## EXERCISE DETAILS
Reproduce the entries. Match every word.

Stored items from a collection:
###

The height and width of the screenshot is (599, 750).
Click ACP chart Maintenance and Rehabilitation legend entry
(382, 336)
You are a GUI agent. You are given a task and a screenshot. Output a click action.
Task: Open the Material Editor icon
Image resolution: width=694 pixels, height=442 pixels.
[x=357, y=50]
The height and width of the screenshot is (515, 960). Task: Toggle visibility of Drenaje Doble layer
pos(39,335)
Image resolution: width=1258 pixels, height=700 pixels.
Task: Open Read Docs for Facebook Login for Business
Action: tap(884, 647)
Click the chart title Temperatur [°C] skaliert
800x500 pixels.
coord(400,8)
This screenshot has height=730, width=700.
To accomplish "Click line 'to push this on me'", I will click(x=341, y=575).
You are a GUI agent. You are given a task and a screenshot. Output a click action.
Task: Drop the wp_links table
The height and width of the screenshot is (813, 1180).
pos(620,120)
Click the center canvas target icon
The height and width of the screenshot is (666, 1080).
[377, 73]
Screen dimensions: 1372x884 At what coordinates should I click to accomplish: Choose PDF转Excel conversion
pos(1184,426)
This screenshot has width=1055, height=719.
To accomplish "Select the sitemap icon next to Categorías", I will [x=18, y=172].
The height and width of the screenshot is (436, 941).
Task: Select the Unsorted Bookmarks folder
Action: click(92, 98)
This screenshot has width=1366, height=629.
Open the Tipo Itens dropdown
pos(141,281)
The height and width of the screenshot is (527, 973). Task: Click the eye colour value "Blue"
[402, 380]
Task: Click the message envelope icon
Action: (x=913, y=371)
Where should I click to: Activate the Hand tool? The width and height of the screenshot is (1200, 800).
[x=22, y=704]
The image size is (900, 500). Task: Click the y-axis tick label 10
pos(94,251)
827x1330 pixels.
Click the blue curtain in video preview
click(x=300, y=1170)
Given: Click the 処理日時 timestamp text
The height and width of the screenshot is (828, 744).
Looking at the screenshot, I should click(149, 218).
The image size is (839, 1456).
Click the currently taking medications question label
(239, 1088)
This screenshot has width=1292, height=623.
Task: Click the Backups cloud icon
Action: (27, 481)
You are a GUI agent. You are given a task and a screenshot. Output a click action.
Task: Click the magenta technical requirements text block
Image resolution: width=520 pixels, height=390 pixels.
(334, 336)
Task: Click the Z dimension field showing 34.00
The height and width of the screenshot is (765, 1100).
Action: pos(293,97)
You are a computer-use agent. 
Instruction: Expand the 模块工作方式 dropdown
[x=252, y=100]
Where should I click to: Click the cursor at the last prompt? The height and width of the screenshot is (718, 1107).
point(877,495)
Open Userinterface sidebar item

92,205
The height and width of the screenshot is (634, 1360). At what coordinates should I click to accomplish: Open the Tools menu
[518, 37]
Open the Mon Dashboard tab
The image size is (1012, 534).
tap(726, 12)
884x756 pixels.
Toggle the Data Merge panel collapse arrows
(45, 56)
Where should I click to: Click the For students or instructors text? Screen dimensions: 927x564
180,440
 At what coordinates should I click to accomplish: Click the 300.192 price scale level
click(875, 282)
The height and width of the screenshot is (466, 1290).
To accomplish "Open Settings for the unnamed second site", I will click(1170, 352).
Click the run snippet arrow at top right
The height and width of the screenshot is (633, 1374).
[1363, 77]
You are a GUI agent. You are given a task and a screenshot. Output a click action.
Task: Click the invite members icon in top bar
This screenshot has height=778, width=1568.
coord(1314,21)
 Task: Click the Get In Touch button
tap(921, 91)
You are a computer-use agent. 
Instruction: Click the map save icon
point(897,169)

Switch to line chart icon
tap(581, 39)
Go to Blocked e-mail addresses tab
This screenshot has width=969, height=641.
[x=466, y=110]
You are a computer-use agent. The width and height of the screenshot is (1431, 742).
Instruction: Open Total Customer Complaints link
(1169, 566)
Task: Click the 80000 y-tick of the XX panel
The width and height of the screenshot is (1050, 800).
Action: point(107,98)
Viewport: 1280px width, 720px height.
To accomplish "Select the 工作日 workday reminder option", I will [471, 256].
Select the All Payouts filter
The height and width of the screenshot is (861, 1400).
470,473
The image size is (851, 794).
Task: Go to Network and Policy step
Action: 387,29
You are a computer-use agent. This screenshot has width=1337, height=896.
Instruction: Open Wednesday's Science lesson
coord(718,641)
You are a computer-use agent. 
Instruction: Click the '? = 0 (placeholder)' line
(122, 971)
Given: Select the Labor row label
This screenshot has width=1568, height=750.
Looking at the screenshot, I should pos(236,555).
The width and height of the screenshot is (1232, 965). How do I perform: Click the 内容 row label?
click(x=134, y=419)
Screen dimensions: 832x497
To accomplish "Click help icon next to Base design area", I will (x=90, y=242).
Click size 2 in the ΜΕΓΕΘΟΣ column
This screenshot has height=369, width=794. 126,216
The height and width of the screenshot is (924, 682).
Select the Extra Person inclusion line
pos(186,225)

###

## REPLY TO THE TASK
The height and width of the screenshot is (599, 750).
Click ACP chart Maintenance and Rehabilitation legend entry
(382, 336)
You are a GUI agent. You are given a task and a screenshot. Output a click action.
Task: Open the Material Editor icon
Image resolution: width=694 pixels, height=442 pixels.
[x=357, y=50]
The height and width of the screenshot is (515, 960). Task: Toggle visibility of Drenaje Doble layer
pos(39,335)
Image resolution: width=1258 pixels, height=700 pixels.
Task: Open Read Docs for Facebook Login for Business
Action: tap(884, 647)
Click the chart title Temperatur [°C] skaliert
800x500 pixels.
coord(400,8)
This screenshot has height=730, width=700.
To accomplish "Click line 'to push this on me'", I will click(x=341, y=575).
You are a GUI agent. You are given a task and a screenshot. Output a click action.
Task: Drop the wp_links table
The height and width of the screenshot is (813, 1180).
pos(620,120)
Click the center canvas target icon
The height and width of the screenshot is (666, 1080).
[377, 73]
Screen dimensions: 1372x884 At what coordinates should I click to accomplish: Choose PDF转Excel conversion
pos(1184,426)
This screenshot has width=1055, height=719.
To accomplish "Select the sitemap icon next to Categorías", I will [x=18, y=172].
The height and width of the screenshot is (436, 941).
Task: Select the Unsorted Bookmarks folder
Action: click(92, 98)
This screenshot has width=1366, height=629.
Open the Tipo Itens dropdown
pos(141,281)
The height and width of the screenshot is (527, 973). Task: Click the eye colour value "Blue"
[402, 380]
Task: Click the message envelope icon
Action: (x=913, y=371)
Where should I click to: Activate the Hand tool? The width and height of the screenshot is (1200, 800).
[x=22, y=704]
The image size is (900, 500). Task: Click the y-axis tick label 10
pos(94,251)
827x1330 pixels.
Click the blue curtain in video preview
click(x=300, y=1170)
Given: Click the 処理日時 timestamp text
The height and width of the screenshot is (828, 744).
Looking at the screenshot, I should click(149, 218).
The image size is (839, 1456).
Click the currently taking medications question label
(239, 1088)
This screenshot has width=1292, height=623.
Task: Click the Backups cloud icon
Action: (27, 481)
You are a GUI agent. You are given a task and a screenshot. Output a click action.
Task: Click the magenta technical requirements text block
Image resolution: width=520 pixels, height=390 pixels.
(334, 336)
Task: Click the Z dimension field showing 34.00
The height and width of the screenshot is (765, 1100).
Action: pos(293,97)
You are a computer-use agent. 
Instruction: Expand the 模块工作方式 dropdown
[x=252, y=100]
Where should I click to: Click the cursor at the last prompt? The height and width of the screenshot is (718, 1107).
point(877,495)
Open Userinterface sidebar item

92,205
The height and width of the screenshot is (634, 1360). At what coordinates should I click to accomplish: Open the Tools menu
[518, 37]
Open the Mon Dashboard tab
The image size is (1012, 534).
tap(726, 12)
884x756 pixels.
Toggle the Data Merge panel collapse arrows
(45, 56)
Where should I click to: Click the For students or instructors text? Screen dimensions: 927x564
180,440
 At what coordinates should I click to accomplish: Click the 300.192 price scale level
click(875, 282)
The height and width of the screenshot is (466, 1290).
To accomplish "Open Settings for the unnamed second site", I will click(1170, 352).
Click the run snippet arrow at top right
The height and width of the screenshot is (633, 1374).
[1363, 77]
You are a GUI agent. You are given a task and a screenshot. Output a click action.
Task: Click the invite members icon in top bar
This screenshot has height=778, width=1568.
coord(1314,21)
 Task: Click the Get In Touch button
tap(921, 91)
You are a computer-use agent. 
Instruction: Click the map save icon
point(897,169)

Switch to line chart icon
tap(581, 39)
Go to Blocked e-mail addresses tab
This screenshot has width=969, height=641.
[x=466, y=110]
You are a computer-use agent. The width and height of the screenshot is (1431, 742).
Instruction: Open Total Customer Complaints link
(1169, 566)
Task: Click the 80000 y-tick of the XX panel
The width and height of the screenshot is (1050, 800).
Action: point(107,98)
Viewport: 1280px width, 720px height.
To accomplish "Select the 工作日 workday reminder option", I will [471, 256].
Select the All Payouts filter
The height and width of the screenshot is (861, 1400).
470,473
The image size is (851, 794).
Task: Go to Network and Policy step
Action: 387,29
You are a computer-use agent. This screenshot has width=1337, height=896.
Instruction: Open Wednesday's Science lesson
coord(718,641)
You are a computer-use agent. 
Instruction: Click the '? = 0 (placeholder)' line
(122, 971)
Given: Select the Labor row label
This screenshot has width=1568, height=750.
Looking at the screenshot, I should pos(236,555).
The width and height of the screenshot is (1232, 965). How do I perform: Click the 内容 row label?
click(x=134, y=419)
Screen dimensions: 832x497
To accomplish "Click help icon next to Base design area", I will (x=90, y=242).
Click size 2 in the ΜΕΓΕΘΟΣ column
This screenshot has height=369, width=794. 126,216
The height and width of the screenshot is (924, 682).
Select the Extra Person inclusion line
pos(186,225)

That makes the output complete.